Marzieh Akbari, Fatemeh Dabbagh Kashani, Seyed Mohammad Mirkazemi,
Volume 22, Issue 4 (12-2025)
Abstract
CIGS solar cells are currently very high-efficiency thin-film solar cells. With regard to higher efficiency in solar cells, research is being conducted on the influence of both light scattering and plasmonic resonances due to metallic nano-structures. This article discusses the assessment of the incorporate plasmonic nanostructures on the absorber layer of a 1000 nm CIGS solar cell, in terms of light absorption and device performance. It is noted that decisions on material, size, and surface coverage (Occupied Factor) were important considerations that affected the performance. Opto-electrical assessment was used to investigate absorption, charge-carrier generation, current density-voltage response, power-voltage properties, and total efficiency.
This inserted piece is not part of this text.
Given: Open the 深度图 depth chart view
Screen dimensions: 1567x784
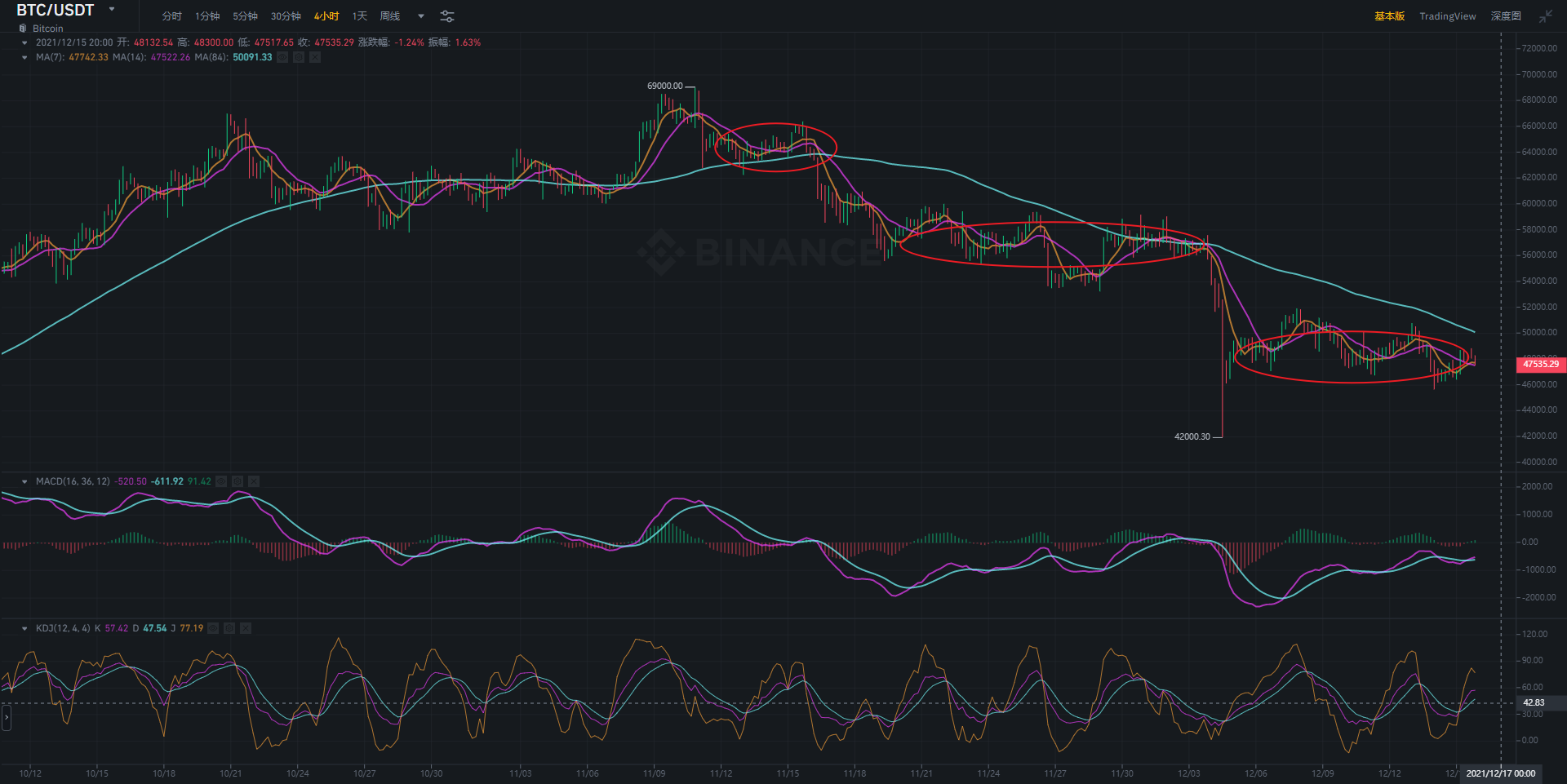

Using simulations, we discovered the aluminum nanosphere arrays (200 nm diameter, Occupied Factor 0.64) at the top of the absorber layer yielded the maximum efficiency (26.14%). This was shown by the resonances, and near-field distribution garnered from the nanospheres boost charge carrier generation, diminished recombination losses, and increased charge separation. Collectively, these raised the performance of the CIGS solar cells in this research and suggested hope for moving CIGS and potentially other photovoltaics forward using nanoscale plasmonic resonances.